Recently, the Finance Minister announced that the government was amending the laws to enable the sale of shares of profit-making State Owned Enterprises (SOEs) with a buy-back option to friendly countries on a government-to-government basis (G2G). The Finance Minister is trumpeting that billions of dollars would be generated through the sale of SOEs, and to smooth the sale processes the government is preparing ordinances to immediately sell all the state’s prized possessions. However, the irony is that the billions generated would be used for trying to secure the $1.2 billion IMF loan (pun intended). In other words, we are selling off profit-making SOEs—providing thousands of jobs to common folk and giving revenues to the government for a mere 1.2 billion IMF loan, for which there is no guarantee yet. Since the present government came into power, it has escalated power, gas, and petrol prices numerous times for the supposedly securing elusive 1.2 billion IMF tranche. But these measures have only fuelled inflation, adding further misery to the life of ordinary citizens.
To hoodwink the public, the government is stating that it is selling the SOEs with the buy-back option, which is hyperbole in itself. The Finance Minister has not laid any plans as to how and when we will be able to generate billions of dollars to buy these doled-out SOEs back and at what prices—at the prices sold or at the prices prevailing at the time of buying back and who will decide these buying-back prices. The PML-N stints in the government are famous for their privatisation campaigns, whilst PPP is famous for staffing the SOEs. And the policies of both political parties have spelt disaster for Pakistan’s economy. Overstaffing in PIA, Railways, Steel mills and other entities has made them inefficient and haemorrhaging the national exchequer. But PPP justifies that it provides jobs—at the state’s and people’s expense. On the other hand, PML-N privatised banks, cement plants, and other state entities in a questionable manner and at questionable prices; and this privatisation only resulted in cartelisation in the country. The Competition Commission of Pakistan (CCP) meant to protect consumers’ interests is a toothless company headed by a government-appointed executive, and so far CCP has failed to protect the interests of consumers at the hands of these cartels. Thus, in either case, people are the main sufferers of cartelisation and overstaffing in SOEs. Therefore, what is the guarantee that people will not be facing additional cartels as more SOEs are sold?

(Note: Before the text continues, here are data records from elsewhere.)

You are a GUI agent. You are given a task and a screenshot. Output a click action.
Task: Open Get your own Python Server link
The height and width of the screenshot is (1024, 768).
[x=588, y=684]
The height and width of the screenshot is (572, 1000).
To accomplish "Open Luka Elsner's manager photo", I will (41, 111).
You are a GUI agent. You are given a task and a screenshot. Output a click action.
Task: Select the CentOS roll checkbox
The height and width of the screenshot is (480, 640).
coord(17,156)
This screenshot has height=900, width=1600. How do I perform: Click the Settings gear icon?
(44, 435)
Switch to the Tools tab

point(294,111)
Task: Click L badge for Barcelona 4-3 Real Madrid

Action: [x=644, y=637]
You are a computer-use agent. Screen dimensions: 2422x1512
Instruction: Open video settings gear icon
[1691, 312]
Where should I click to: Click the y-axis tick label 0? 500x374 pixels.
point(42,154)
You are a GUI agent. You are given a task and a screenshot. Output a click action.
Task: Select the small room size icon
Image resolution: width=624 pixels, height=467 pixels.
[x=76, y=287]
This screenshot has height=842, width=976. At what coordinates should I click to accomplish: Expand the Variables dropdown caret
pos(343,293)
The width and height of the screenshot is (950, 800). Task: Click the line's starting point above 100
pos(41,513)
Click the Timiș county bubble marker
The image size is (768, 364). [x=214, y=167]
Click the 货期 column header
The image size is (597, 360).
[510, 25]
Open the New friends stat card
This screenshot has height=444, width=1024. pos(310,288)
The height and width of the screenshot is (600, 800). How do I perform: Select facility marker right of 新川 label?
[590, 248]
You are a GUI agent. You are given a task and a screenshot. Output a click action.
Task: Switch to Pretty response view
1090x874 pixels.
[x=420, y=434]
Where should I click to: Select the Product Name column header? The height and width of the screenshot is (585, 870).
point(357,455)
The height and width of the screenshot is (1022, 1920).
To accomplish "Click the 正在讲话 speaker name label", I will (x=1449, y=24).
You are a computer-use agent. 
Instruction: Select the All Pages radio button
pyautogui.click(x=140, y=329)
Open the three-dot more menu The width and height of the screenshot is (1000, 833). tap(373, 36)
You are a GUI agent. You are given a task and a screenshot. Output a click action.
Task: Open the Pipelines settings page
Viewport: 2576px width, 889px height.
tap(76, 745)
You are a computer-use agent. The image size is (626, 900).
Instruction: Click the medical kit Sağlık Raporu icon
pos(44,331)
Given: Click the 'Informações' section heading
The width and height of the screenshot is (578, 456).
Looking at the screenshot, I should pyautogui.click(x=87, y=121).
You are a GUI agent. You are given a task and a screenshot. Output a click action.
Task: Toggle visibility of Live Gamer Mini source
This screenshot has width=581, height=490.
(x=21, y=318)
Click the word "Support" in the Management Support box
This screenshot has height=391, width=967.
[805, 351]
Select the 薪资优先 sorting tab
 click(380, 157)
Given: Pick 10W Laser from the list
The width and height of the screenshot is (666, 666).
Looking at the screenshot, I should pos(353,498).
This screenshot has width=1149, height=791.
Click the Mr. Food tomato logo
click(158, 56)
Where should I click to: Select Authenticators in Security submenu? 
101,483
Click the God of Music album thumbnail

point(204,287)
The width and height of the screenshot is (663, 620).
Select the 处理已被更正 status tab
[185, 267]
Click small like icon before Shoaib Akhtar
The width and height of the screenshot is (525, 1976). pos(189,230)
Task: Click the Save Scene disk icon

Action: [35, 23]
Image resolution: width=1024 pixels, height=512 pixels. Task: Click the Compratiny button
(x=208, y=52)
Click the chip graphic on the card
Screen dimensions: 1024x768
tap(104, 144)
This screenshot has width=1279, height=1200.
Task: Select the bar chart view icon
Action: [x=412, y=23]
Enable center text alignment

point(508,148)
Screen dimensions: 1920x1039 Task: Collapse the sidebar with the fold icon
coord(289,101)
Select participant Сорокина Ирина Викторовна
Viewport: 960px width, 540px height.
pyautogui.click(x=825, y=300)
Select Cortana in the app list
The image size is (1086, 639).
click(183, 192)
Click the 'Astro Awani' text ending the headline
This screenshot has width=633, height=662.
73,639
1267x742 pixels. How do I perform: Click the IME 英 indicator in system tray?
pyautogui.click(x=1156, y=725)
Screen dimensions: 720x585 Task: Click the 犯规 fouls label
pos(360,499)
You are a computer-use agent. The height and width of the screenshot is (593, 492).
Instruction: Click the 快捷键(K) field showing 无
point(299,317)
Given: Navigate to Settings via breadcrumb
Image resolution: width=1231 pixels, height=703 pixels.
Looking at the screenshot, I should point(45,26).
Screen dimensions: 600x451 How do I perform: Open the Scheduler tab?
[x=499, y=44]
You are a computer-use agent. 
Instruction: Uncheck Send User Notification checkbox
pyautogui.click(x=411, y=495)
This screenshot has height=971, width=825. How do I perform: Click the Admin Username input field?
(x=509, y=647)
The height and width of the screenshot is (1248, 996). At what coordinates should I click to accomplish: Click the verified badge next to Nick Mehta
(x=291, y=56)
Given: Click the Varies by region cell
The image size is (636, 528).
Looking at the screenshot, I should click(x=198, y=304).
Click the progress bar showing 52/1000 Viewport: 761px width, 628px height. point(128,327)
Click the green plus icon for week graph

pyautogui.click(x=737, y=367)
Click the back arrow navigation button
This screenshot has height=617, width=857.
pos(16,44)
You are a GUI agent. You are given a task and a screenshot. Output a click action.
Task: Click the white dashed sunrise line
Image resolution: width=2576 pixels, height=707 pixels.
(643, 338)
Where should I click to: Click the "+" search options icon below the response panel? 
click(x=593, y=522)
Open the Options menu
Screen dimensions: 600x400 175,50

Finally, the IMF does not ask any country to impose new taxes and burden its people but asks them to do structural adjustments to remove inefficiencies that have led to seeking loans from the lending agency. Structural reforms, among others, include reducing bloated bureaucracy, improving government efficiency, and reducing perks and privileges. On the contrary, the present and previous governments have continued with a bloated bureaucracy, cabinet sizes that belie common sense, and perks and privileges that the President of the USA would probably envy. Thus selling SOEs, putting more taxes on the ordinary masses is no panacea for the economic mess which is the creation of our ruling elite and who is still bent upon securing power for themselves and their offspring instead of agreeing on some agenda for improving the plight of ordinary masses, who, unfortunately, always vote them into power.